Sunday, May 21, 2006

On potties and adolescence

On a parenting message board someone mentioned that her 2-year-old son had no interest in the plastic potty she'd bought for him, and preferred instead to use the regular toilet. She asked if she was alone in skipping the potty stage with her child.

I wrote a simple, factual reply. No, we didn't use a potty either, though we owned one at one point. It just seemed like an unnecessary intermediate stage. Then I realized that we hadn't made much use of a lot of the other "intermediate step" trappings of childhood, especially not with the younger kids ... strollers, cribs, toddler beds, bottles, sippy cups and the like.

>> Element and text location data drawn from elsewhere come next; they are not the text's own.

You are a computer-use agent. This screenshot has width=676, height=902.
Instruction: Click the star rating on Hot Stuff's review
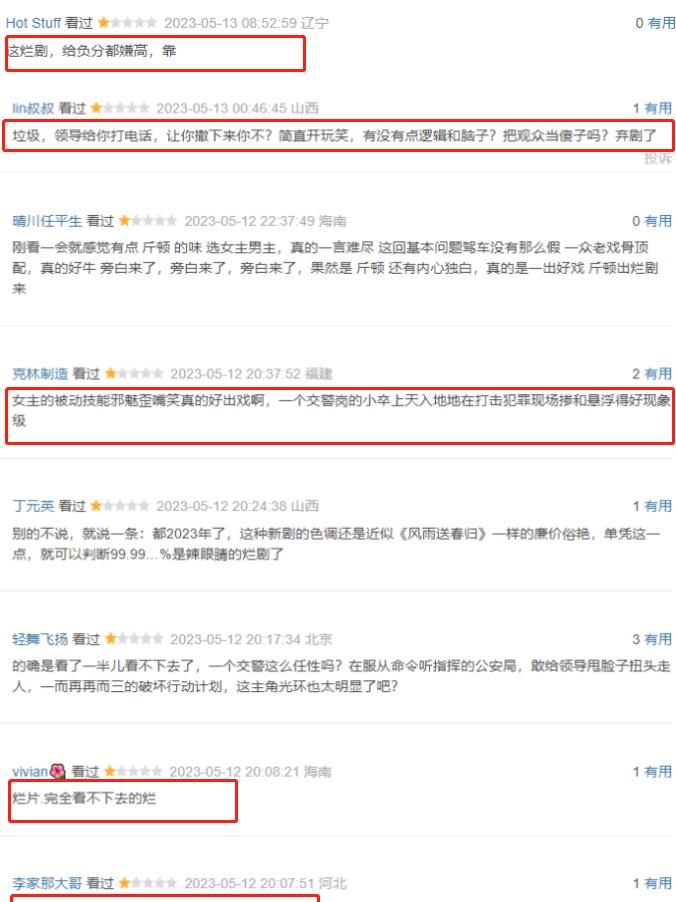[x=127, y=23]
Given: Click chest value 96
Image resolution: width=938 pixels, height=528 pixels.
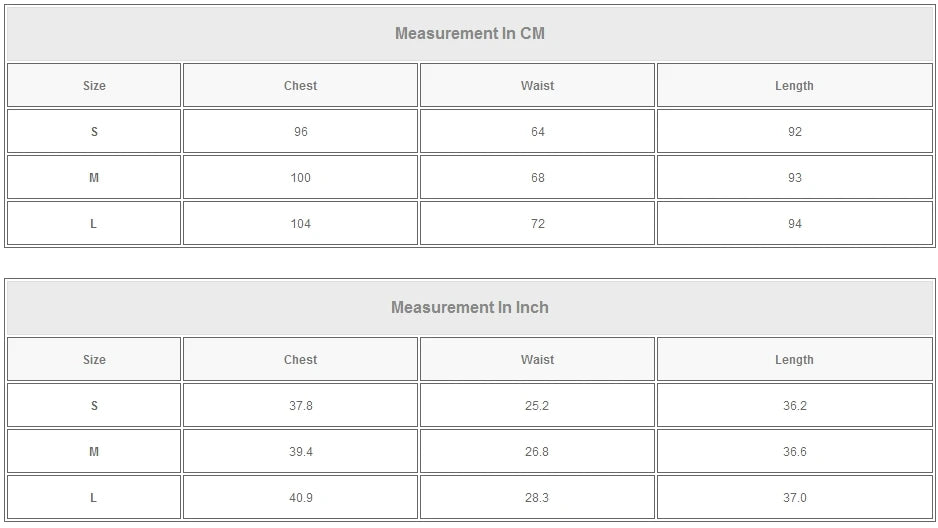Looking at the screenshot, I should tap(300, 132).
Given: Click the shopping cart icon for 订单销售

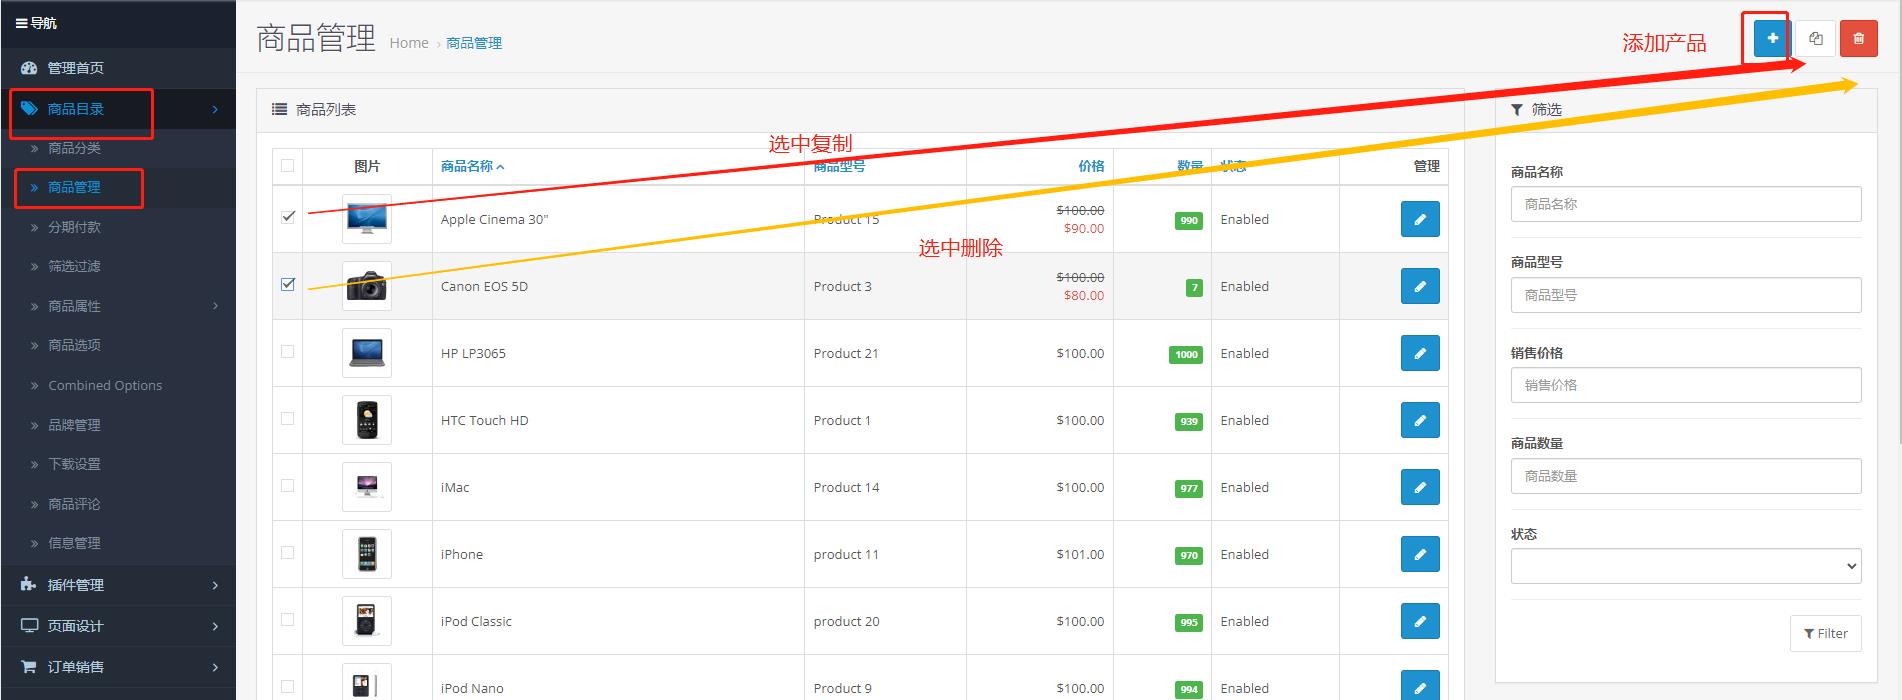Looking at the screenshot, I should (29, 666).
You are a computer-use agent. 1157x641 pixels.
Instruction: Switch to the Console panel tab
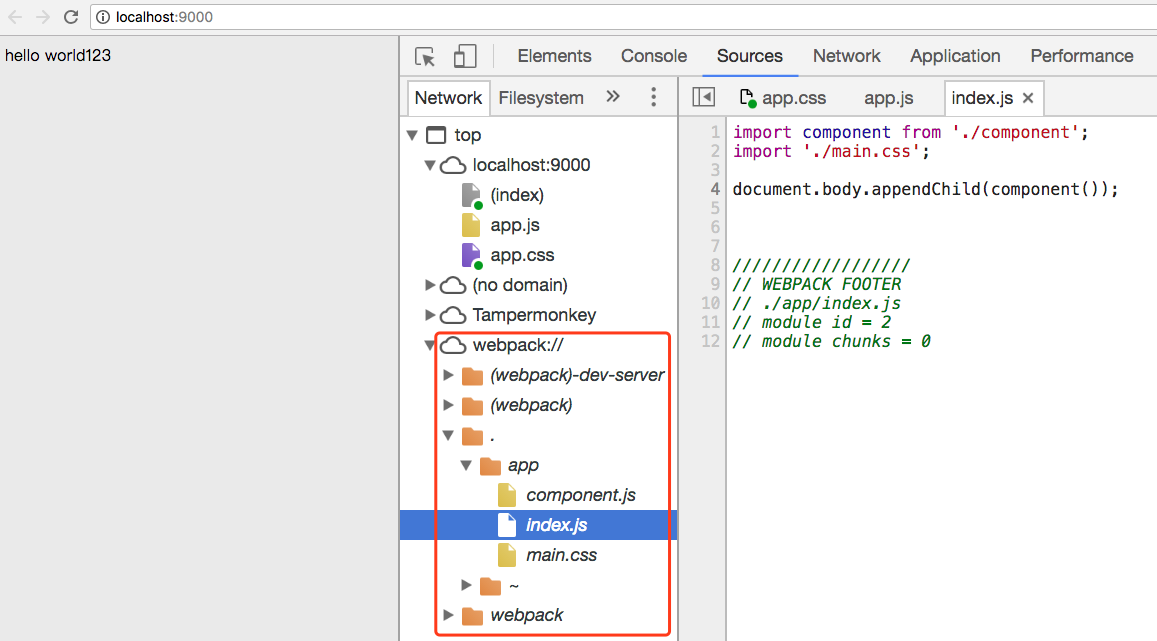[x=653, y=56]
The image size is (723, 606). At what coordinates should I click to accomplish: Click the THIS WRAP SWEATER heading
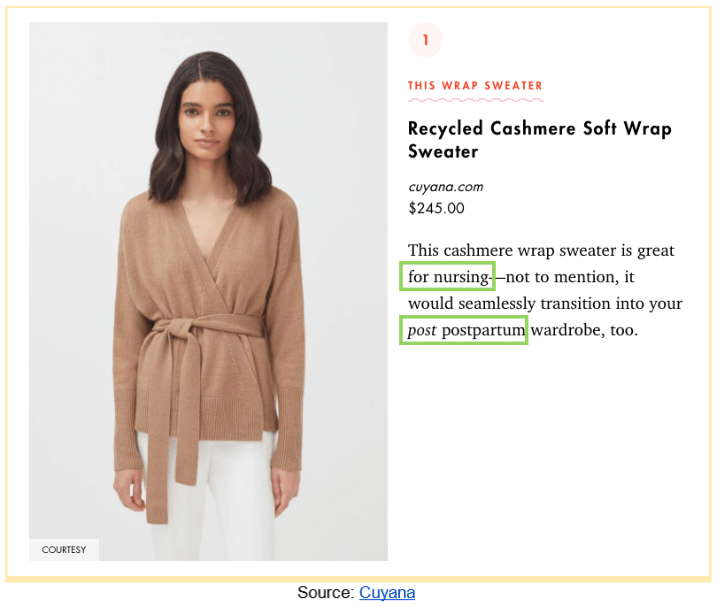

Upon thinking it through, I realized that this is a common thread in my parenting approach. I let the kids be little and dependent as long as they want, until they're truly ready to be more grown up. As a result they don't seem to need the intermediate step, nor do they then get 'stuck' at the halfway stage.

This is how I'm approaching adolescence too. I'm the mom who kept her shy 5-year-old home and homeschooled her, rather than push her to adjust to half-day kindergarten. But I'm also the mom who gave her 12yo her own cabin to live in and lets her hike in the wilderness alone. When my kids were 8 and under they were almost never out of my sight, even in group situations, something that other parents probably felt was over-protective. But by the time the eldest was 10 I was happily leaving them home alone for significant periods of time, something that many other parents feel is downright negligent. I'm trying to help the important aspects of childhood to last as long as I can, and then allow the kids to grow into all the independence they want as soon as they want it, thus shrinking the awkward middle ground of adolescence into as brief a transition as possible.

I suppose time will tell whether this is a successful strategy for the teen years. It was certainly very successful for helping the kids attain toileting independence!